Stored data:
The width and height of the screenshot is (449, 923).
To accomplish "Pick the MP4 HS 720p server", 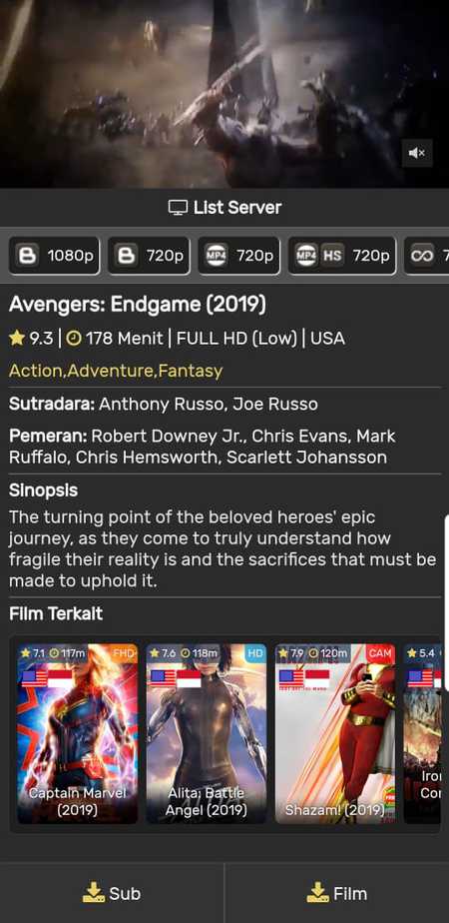I will pos(342,256).
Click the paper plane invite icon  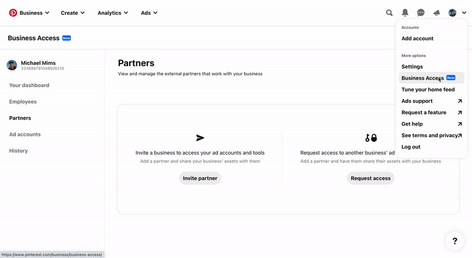(x=200, y=138)
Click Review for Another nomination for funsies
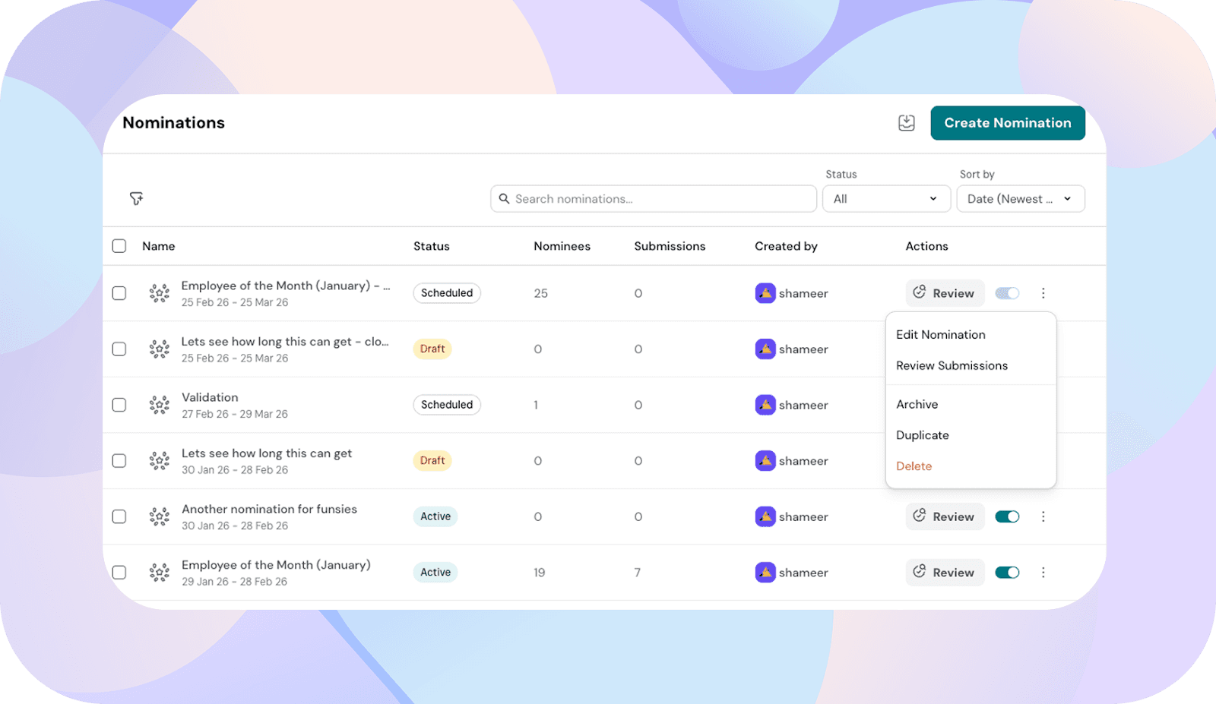The width and height of the screenshot is (1216, 704). point(944,516)
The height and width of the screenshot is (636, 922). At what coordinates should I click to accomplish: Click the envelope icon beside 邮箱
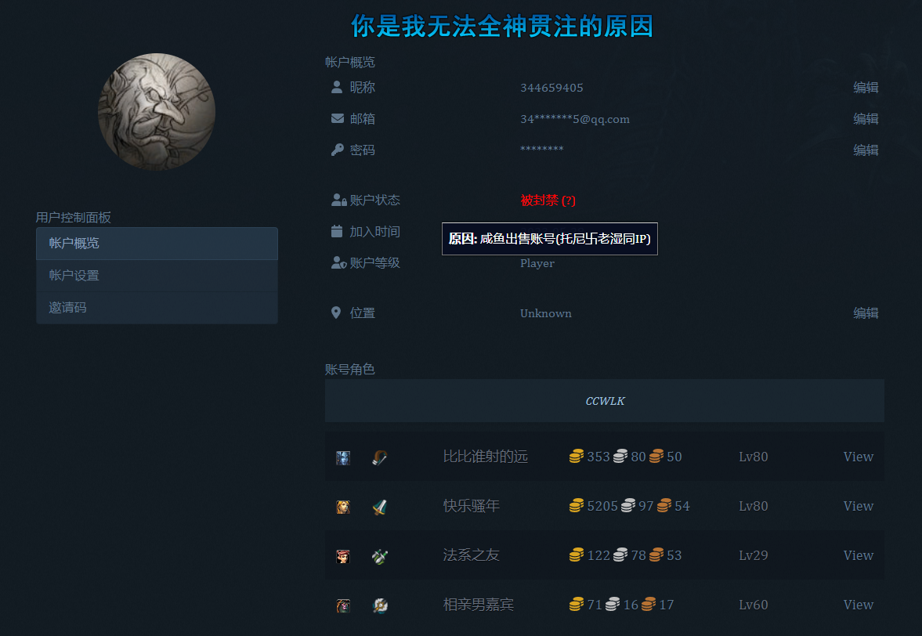coord(337,119)
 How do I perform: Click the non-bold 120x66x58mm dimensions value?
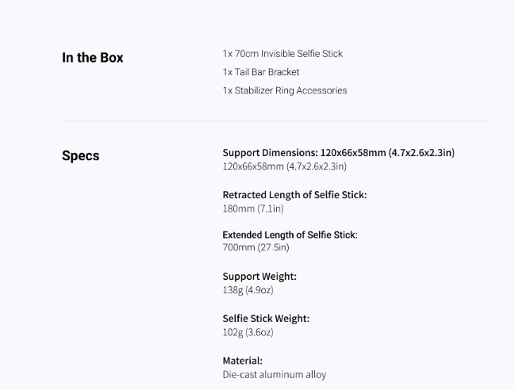click(284, 166)
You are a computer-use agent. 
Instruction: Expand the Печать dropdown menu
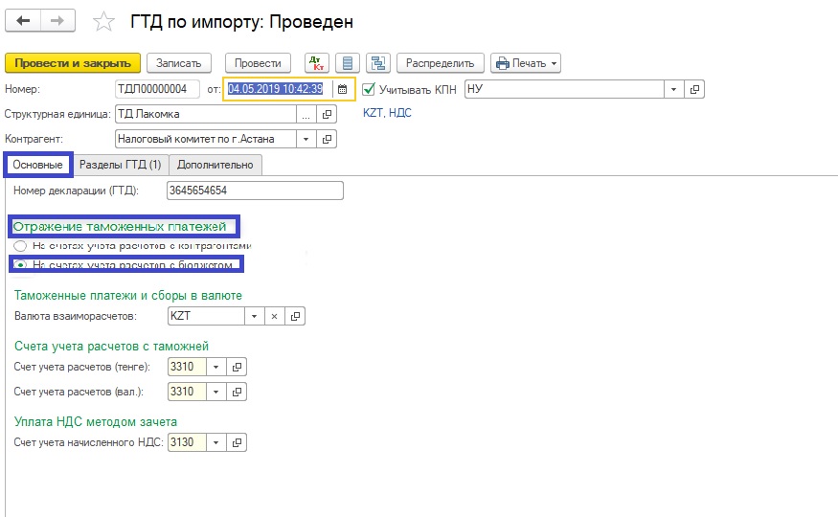[526, 63]
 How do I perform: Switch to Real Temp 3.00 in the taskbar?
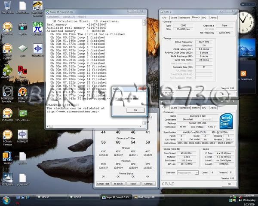coord(147,197)
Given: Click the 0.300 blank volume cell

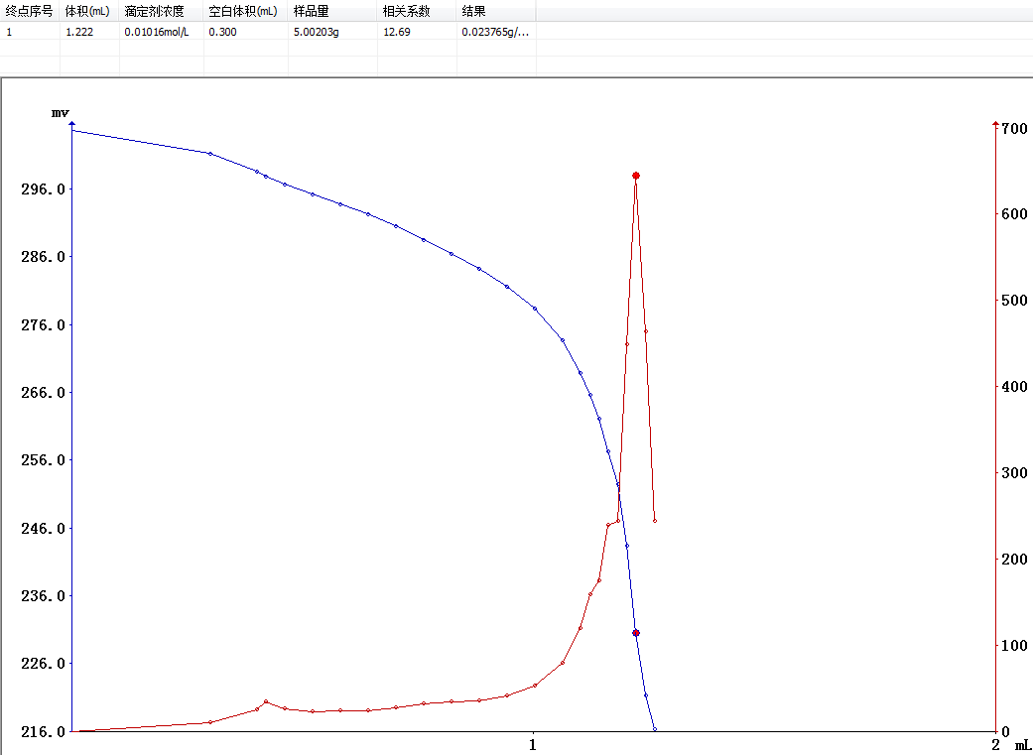Looking at the screenshot, I should point(222,32).
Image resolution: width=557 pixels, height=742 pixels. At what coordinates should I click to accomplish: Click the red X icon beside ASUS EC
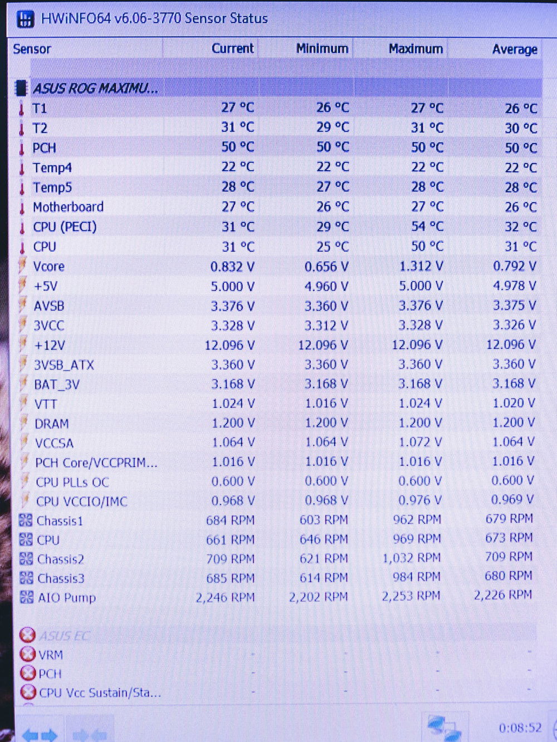27,635
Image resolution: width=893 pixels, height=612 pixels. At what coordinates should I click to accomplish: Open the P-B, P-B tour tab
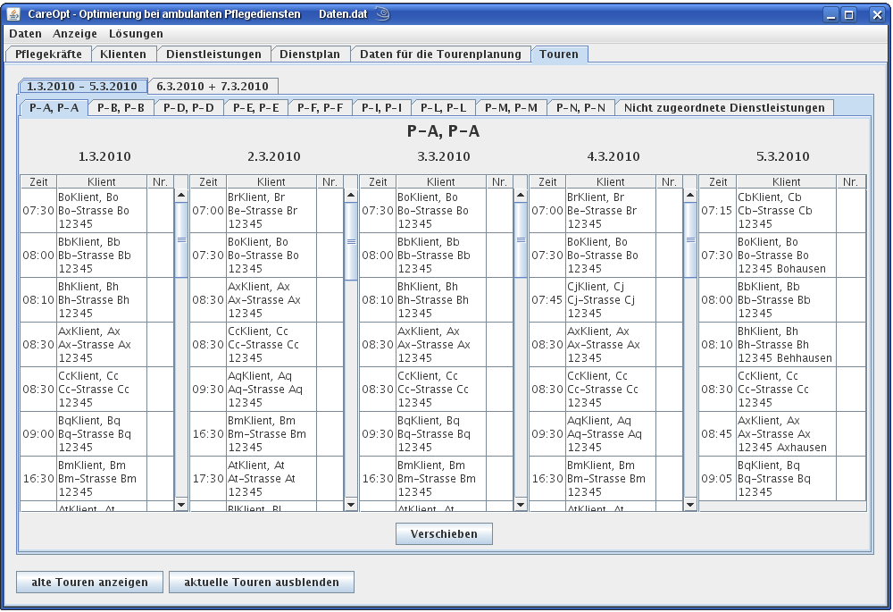[121, 108]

_What you are asked to do_:
No pictures belong in the output. Restate word for word only the lines from the one containing "The height and" to the end of the entries above.

_Exercise answer_:
The height and width of the screenshot is (636, 922). At what coordinates should I click to accomplish: Click the envelope icon beside 邮箱
coord(337,119)
 How do I perform: Click the non-bold 120x66x58mm dimensions value?
click(284, 166)
You are a computer-use agent. 
Instruction: Expand the Печать dropdown menu
[526, 63]
 How do I perform: Switch to Real Temp 3.00 in the taskbar?
coord(147,197)
Given: Click the 0.300 blank volume cell

Looking at the screenshot, I should point(222,32).
Image resolution: width=557 pixels, height=742 pixels. At what coordinates should I click to accomplish: Click the red X icon beside ASUS EC
27,635
Image resolution: width=893 pixels, height=612 pixels. At what coordinates should I click to accomplish: Open the P-B, P-B tour tab
[121, 108]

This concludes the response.